[DATA PROVIDED]:
⁂
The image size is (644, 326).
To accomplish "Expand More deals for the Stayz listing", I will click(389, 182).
⁂
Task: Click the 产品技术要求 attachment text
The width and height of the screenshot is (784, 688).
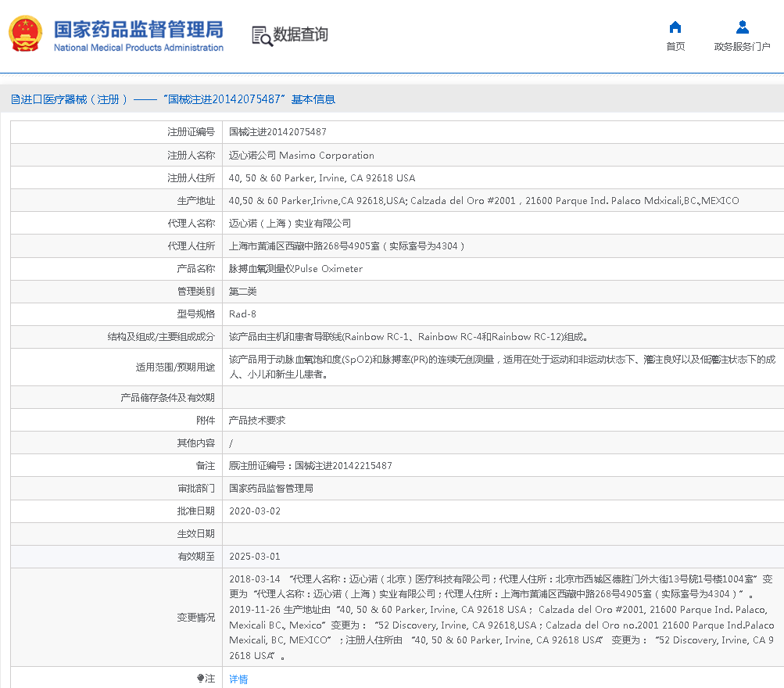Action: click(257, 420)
⁂
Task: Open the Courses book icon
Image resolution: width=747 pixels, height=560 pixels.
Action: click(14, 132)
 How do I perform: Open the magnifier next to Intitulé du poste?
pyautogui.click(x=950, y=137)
⁂
[WORK INSTRUCTION]: Which of the lines above include the word "Task"? List those lines.

[RESULT OF THE EXERCISE]:
Task: Click the 产品技术要求 attachment text
Task: Open the Courses book icon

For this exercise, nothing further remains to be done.